┌─ Provided data

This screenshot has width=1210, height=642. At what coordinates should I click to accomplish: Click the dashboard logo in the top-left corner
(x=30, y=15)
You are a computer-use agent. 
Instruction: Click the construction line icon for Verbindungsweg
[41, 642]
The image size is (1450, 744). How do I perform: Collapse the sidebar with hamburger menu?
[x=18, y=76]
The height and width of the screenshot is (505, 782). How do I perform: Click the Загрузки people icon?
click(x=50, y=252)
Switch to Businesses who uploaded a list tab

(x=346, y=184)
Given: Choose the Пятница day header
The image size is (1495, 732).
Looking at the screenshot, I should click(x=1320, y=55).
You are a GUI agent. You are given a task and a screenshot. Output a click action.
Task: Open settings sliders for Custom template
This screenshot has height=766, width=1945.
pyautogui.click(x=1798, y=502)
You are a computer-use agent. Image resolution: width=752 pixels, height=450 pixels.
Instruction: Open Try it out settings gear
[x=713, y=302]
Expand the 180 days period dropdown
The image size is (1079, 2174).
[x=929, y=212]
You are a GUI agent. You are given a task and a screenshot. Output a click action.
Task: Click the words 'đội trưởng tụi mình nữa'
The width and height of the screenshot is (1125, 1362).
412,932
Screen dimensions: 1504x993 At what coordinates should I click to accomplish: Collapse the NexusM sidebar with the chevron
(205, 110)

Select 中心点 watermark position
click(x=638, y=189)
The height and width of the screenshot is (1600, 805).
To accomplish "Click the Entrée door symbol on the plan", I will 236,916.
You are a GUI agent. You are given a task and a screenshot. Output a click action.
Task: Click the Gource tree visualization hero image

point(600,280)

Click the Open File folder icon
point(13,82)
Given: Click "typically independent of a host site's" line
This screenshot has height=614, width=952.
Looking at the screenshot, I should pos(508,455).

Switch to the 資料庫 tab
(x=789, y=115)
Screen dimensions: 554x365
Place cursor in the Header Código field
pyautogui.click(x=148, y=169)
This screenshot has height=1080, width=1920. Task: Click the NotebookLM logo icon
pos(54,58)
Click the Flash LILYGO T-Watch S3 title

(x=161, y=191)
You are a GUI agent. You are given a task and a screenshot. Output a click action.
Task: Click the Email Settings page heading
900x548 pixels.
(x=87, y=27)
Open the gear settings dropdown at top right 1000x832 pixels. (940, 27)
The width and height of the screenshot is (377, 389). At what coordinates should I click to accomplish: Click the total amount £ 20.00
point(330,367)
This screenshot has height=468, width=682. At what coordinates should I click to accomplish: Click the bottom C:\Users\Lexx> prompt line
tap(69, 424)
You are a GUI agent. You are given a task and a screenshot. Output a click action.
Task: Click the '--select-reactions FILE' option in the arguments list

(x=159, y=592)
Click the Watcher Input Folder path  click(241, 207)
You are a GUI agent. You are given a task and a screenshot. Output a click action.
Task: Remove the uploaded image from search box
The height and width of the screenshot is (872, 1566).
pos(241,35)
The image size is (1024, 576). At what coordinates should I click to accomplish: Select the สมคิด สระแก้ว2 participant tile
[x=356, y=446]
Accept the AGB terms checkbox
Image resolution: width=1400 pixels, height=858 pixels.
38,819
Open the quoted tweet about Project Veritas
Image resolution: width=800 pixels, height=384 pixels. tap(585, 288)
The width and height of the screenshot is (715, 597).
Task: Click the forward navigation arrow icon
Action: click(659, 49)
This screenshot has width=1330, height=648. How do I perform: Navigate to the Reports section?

└─

**Exercise aim**
Repeat the records word for word.

**Response to this exercise**
This screenshot has width=1210, height=642. At what coordinates should I click to accomplish: Click the dashboard logo in the top-left corner
(x=30, y=15)
You are a computer-use agent. 
Instruction: Click the construction line icon for Verbindungsweg
[41, 642]
The image size is (1450, 744). How do I perform: Collapse the sidebar with hamburger menu?
[x=18, y=76]
The height and width of the screenshot is (505, 782). How do I perform: Click the Загрузки people icon?
click(x=50, y=252)
Switch to Businesses who uploaded a list tab

(x=346, y=184)
Given: Choose the Пятница day header
The image size is (1495, 732).
Looking at the screenshot, I should click(x=1320, y=55).
You are a GUI agent. You are given a task and a screenshot. Output a click action.
Task: Open settings sliders for Custom template
This screenshot has height=766, width=1945.
pyautogui.click(x=1798, y=502)
You are a computer-use agent. Image resolution: width=752 pixels, height=450 pixels.
Instruction: Open Try it out settings gear
[x=713, y=302]
Expand the 180 days period dropdown
The image size is (1079, 2174).
[x=929, y=212]
You are a GUI agent. You are given a task and a screenshot. Output a click action.
Task: Click the words 'đội trưởng tụi mình nữa'
The width and height of the screenshot is (1125, 1362).
412,932
Screen dimensions: 1504x993 At what coordinates should I click to accomplish: Collapse the NexusM sidebar with the chevron
(205, 110)

Select 中心点 watermark position
click(x=638, y=189)
The height and width of the screenshot is (1600, 805).
To accomplish "Click the Entrée door symbol on the plan", I will 236,916.
You are a GUI agent. You are given a task and a screenshot. Output a click action.
Task: Click the Gource tree visualization hero image

point(600,280)

Click the Open File folder icon
point(13,82)
Given: Click "typically independent of a host site's" line
This screenshot has height=614, width=952.
Looking at the screenshot, I should pos(508,455).

Switch to the 資料庫 tab
(x=789, y=115)
Screen dimensions: 554x365
Place cursor in the Header Código field
pyautogui.click(x=148, y=169)
This screenshot has height=1080, width=1920. Task: Click the NotebookLM logo icon
pos(54,58)
Click the Flash LILYGO T-Watch S3 title

(x=161, y=191)
You are a GUI agent. You are given a task and a screenshot. Output a click action.
Task: Click the Email Settings page heading
900x548 pixels.
(x=87, y=27)
Open the gear settings dropdown at top right 1000x832 pixels. (940, 27)
The width and height of the screenshot is (377, 389). At what coordinates should I click to accomplish: Click the total amount £ 20.00
point(330,367)
This screenshot has height=468, width=682. At what coordinates should I click to accomplish: Click the bottom C:\Users\Lexx> prompt line
tap(69, 424)
You are a GUI agent. You are given a task and a screenshot. Output a click action.
Task: Click the '--select-reactions FILE' option in the arguments list

(x=159, y=592)
Click the Watcher Input Folder path  click(241, 207)
You are a GUI agent. You are given a task and a screenshot. Output a click action.
Task: Remove the uploaded image from search box
The height and width of the screenshot is (872, 1566).
pos(241,35)
The image size is (1024, 576). At what coordinates should I click to accomplish: Select the สมคิด สระแก้ว2 participant tile
[x=356, y=446]
Accept the AGB terms checkbox
Image resolution: width=1400 pixels, height=858 pixels.
38,819
Open the quoted tweet about Project Veritas
Image resolution: width=800 pixels, height=384 pixels. tap(585, 288)
The width and height of the screenshot is (715, 597).
Task: Click the forward navigation arrow icon
Action: click(659, 49)
This screenshot has width=1330, height=648. How do I perform: Navigate to the Reports section?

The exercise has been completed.